The Ancient Timbuktu Manuscripts: Astronomy, Eclipse

There are 700,000 manuscripts in Timbuktu and surroundings that are on the verge of being lost if the appropriate action is not taken. These manuscripts represent a turning point in the history of Africa and its people. The translation and publication of the manuscripts of Timbuktu will restore self-respect, pride, honor and dignity to the people of Africa and those descended from Africa; it will also obliterate the stereo-typical images of Tarzan and primitive savages as true representation of Africa and its civilization.

The Ancient Timbuktu Manuscripts: Astronomy

The manuscripts of Timbuktu are a living testimony of the highly advanced and refined civilization in Sub-Sahara Africa. Before the European Renaissance, Timbuktu flourished as the greatest academic and commercial center in Africa. Great empires such as Ghana, Mali, and Songhai were proofs of the talents, creativity and ingenuity of the African people. The University of Timbuktu produced both Black African scholars and leaders of the highest rank, character and nobility.

The Ancient Timbuktu Manuscripts: Astrology

The manuscripts of Timbuktu cover diverse subjects such as mathematics, chemistry, physics, optics, astronomy, medicine, Islamic sciences, history, geography, the traditions of The Prophet peace be upon him, government legislation and treaties, jurisprudence and much more.

Today, this entire African intellectual legacy is on the verge of being lost.
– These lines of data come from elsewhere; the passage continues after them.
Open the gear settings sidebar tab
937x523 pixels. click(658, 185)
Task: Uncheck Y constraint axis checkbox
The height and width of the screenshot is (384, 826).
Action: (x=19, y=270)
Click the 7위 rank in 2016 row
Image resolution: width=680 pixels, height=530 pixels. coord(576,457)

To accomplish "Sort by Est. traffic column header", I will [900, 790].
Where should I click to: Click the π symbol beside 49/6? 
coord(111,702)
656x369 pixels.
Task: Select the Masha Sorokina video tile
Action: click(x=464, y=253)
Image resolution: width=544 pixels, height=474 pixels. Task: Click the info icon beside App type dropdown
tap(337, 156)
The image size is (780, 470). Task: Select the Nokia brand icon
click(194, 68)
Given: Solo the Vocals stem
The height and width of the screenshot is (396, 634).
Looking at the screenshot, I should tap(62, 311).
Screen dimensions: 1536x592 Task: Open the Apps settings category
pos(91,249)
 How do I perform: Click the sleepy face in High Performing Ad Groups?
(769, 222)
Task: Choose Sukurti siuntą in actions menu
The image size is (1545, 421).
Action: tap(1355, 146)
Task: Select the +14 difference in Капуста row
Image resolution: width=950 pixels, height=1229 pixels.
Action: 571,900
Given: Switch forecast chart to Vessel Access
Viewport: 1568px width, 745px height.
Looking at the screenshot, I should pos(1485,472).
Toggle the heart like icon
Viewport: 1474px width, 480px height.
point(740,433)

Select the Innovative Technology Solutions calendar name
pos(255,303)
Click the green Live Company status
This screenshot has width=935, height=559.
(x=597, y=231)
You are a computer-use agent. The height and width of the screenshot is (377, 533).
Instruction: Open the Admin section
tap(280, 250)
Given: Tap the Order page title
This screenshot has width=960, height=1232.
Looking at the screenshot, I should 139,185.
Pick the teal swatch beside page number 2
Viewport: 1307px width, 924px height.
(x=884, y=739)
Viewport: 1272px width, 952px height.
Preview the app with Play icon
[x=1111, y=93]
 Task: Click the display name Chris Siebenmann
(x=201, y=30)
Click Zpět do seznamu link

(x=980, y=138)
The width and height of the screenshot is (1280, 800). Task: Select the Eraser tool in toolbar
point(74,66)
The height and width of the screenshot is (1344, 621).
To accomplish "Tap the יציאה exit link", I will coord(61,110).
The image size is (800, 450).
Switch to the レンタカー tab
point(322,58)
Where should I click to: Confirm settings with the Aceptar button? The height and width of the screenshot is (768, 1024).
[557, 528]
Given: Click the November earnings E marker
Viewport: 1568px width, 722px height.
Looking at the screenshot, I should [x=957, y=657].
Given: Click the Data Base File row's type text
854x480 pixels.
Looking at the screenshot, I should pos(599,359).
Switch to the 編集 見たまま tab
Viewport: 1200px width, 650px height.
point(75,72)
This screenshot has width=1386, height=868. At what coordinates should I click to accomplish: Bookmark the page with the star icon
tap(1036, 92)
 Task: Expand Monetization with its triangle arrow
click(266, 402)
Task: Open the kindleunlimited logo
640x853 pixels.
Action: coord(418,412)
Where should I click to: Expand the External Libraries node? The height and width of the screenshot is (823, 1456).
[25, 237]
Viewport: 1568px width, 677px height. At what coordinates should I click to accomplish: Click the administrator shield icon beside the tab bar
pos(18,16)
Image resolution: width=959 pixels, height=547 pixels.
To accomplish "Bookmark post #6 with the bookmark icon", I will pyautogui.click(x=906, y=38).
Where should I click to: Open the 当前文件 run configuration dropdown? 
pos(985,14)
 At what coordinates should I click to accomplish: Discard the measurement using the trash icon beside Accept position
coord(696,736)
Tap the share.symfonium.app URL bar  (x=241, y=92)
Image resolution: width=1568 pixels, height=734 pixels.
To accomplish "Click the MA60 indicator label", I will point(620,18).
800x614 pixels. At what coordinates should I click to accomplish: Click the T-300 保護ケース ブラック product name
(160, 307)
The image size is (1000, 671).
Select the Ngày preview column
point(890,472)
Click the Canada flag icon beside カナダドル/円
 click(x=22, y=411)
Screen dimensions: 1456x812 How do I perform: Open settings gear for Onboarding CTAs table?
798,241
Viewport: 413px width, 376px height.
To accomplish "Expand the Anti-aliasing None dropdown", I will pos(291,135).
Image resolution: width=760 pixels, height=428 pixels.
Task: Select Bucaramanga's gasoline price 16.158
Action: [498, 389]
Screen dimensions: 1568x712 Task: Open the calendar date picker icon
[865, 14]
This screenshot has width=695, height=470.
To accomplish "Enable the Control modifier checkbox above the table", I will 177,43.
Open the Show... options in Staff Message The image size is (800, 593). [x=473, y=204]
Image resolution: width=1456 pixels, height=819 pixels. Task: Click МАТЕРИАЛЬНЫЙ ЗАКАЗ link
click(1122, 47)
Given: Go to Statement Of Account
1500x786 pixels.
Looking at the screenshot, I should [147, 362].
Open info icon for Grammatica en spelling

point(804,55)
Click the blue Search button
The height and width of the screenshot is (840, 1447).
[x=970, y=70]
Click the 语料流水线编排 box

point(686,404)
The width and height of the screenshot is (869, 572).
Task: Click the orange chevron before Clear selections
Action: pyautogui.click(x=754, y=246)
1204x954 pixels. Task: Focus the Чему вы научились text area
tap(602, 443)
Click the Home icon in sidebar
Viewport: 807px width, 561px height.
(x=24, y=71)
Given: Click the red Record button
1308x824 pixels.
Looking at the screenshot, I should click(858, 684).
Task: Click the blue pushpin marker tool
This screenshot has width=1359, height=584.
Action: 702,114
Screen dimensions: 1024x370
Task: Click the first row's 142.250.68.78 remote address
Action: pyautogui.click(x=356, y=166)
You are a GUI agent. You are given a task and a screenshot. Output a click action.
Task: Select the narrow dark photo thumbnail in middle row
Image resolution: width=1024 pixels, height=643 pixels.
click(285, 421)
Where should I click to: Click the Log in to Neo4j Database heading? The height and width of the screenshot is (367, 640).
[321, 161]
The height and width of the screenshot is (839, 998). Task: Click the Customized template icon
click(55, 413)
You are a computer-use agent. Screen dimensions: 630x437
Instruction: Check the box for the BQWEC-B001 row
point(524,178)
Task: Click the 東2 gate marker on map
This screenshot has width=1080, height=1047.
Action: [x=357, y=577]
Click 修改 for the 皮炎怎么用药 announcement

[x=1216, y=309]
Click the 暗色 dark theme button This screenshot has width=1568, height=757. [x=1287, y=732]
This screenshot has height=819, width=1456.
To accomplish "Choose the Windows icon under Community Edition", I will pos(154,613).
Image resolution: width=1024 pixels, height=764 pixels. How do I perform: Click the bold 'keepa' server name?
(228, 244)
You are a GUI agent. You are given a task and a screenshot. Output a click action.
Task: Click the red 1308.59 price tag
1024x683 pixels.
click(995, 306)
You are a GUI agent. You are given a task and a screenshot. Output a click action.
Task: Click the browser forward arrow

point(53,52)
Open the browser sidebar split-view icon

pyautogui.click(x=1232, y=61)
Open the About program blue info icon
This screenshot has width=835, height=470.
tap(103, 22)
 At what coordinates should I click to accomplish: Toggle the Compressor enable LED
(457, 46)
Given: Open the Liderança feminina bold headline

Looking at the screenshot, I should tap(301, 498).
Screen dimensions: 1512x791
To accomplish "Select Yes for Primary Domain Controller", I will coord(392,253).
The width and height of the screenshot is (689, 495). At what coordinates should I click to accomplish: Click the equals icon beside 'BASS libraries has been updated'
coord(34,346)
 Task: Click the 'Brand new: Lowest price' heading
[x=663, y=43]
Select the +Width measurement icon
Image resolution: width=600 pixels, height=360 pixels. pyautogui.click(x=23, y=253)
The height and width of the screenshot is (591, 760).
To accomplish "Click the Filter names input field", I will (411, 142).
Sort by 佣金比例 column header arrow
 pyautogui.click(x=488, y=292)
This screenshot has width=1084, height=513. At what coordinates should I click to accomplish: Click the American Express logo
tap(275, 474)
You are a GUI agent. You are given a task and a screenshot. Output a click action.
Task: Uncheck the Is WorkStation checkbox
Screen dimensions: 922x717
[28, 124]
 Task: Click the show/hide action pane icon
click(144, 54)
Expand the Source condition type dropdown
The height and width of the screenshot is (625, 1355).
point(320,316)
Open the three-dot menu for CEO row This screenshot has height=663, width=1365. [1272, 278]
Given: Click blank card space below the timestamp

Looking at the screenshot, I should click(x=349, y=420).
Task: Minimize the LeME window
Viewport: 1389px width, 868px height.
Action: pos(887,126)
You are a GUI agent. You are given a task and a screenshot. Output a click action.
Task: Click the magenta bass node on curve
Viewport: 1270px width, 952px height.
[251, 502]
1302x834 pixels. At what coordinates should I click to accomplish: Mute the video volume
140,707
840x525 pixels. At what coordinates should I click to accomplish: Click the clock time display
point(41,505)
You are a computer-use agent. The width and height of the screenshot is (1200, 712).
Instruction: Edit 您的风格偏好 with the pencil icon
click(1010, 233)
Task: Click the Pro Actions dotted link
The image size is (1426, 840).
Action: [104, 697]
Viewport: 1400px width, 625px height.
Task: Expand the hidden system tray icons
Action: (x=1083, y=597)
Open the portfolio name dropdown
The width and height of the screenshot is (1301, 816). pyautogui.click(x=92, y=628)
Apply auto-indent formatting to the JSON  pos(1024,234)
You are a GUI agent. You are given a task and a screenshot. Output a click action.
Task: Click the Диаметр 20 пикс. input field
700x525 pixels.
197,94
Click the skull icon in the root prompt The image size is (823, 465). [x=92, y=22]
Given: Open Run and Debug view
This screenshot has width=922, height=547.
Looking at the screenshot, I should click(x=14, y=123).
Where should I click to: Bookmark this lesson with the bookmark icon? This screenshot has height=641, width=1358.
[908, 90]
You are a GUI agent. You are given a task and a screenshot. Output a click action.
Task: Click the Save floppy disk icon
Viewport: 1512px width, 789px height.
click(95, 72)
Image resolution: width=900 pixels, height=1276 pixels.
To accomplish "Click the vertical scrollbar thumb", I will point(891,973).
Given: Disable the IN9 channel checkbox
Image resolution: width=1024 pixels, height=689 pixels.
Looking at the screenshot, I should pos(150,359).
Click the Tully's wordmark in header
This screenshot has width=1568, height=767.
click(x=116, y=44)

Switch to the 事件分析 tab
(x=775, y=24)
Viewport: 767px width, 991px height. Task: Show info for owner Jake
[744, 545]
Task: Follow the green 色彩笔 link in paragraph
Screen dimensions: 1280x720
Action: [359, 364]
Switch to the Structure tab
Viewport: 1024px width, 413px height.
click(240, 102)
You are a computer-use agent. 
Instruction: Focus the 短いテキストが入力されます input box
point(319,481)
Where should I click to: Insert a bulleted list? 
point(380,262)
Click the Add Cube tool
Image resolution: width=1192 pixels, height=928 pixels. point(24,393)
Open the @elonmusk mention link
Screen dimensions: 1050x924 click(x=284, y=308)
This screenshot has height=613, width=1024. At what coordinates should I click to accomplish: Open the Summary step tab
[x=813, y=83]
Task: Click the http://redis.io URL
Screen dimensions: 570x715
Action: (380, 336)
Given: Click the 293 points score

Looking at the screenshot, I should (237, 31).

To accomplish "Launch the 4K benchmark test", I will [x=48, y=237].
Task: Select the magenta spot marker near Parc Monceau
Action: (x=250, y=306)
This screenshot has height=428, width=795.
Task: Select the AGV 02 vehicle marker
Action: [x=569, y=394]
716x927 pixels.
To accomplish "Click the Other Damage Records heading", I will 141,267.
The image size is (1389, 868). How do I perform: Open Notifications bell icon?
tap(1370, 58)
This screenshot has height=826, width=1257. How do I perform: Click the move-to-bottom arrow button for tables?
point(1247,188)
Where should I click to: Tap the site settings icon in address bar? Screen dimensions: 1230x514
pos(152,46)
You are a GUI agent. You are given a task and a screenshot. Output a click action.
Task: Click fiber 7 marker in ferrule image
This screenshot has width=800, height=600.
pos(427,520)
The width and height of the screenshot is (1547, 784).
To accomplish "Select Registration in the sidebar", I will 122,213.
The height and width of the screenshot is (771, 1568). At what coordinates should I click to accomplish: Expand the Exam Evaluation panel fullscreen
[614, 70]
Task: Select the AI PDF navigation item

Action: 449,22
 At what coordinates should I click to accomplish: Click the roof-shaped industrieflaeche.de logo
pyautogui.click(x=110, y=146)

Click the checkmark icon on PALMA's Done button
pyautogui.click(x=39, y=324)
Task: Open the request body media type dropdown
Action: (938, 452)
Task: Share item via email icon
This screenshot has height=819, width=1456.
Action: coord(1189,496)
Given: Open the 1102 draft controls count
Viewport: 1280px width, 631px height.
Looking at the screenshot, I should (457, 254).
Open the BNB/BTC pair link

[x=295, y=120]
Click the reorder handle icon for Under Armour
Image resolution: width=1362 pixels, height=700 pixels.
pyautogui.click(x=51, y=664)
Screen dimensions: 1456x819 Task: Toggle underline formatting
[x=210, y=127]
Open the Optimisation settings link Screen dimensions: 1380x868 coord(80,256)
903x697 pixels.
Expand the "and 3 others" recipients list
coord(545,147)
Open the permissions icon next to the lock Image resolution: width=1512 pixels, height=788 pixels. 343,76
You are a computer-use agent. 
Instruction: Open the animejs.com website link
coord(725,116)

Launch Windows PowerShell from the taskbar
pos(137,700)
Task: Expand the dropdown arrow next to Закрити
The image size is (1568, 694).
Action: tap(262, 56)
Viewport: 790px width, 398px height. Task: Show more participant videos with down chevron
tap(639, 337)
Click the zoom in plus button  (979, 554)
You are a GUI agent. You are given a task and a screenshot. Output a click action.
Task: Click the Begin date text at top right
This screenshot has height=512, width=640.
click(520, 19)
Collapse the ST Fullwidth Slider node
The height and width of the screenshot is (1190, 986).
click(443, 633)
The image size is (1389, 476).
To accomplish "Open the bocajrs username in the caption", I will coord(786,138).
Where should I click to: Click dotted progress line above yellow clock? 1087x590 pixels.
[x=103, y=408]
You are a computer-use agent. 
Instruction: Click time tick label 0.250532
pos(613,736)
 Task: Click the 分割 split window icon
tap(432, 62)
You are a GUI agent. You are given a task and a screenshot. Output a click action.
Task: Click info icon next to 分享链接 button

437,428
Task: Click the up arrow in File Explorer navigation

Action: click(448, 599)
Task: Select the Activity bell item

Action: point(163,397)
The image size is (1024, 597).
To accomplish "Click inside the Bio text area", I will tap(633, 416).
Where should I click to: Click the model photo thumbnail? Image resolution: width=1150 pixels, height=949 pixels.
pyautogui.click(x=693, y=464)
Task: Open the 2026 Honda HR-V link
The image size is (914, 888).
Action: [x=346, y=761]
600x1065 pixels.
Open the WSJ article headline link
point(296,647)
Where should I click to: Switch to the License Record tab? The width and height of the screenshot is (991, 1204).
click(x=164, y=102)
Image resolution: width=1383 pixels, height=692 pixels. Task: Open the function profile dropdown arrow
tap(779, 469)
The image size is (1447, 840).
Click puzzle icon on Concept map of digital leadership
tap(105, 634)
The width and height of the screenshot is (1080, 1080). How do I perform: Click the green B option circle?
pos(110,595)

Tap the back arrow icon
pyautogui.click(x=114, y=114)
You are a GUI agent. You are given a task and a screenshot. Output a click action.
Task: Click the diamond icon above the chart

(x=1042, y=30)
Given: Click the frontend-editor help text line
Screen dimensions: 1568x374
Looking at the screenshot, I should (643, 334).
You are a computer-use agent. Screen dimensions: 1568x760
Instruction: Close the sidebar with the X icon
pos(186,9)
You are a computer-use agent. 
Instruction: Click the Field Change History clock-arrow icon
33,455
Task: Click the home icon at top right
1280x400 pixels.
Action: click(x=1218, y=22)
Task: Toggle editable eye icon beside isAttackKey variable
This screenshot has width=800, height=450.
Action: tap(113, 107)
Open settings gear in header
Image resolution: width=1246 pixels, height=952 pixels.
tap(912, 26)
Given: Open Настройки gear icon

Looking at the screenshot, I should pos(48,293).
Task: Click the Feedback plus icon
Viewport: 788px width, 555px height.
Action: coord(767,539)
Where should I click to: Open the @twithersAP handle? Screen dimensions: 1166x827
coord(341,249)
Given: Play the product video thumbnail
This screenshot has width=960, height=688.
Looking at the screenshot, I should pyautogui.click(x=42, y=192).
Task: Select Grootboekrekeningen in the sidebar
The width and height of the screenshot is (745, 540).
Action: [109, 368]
The brittle condition of the manuscripts i.e. pages disintegrate easily like ashes, the termites, insects, weather, piracy of the manuscripts, and the selling of these treasures to tourists for food money pose a serious threat to the future of the manuscripts of Timbuktu.

Fundamentalist Salafism

West African Islam has been deeply influenced by Sufism, the mystical branch of Islam that favours a metaphorical interpretation of the Qur’an and focuses on the spiritual development of the individual. West African Sufism is also known for its cult of the Marabouts, ‘enlightened’ individuals who mediate between God and humankind and who are also worshipped after they die.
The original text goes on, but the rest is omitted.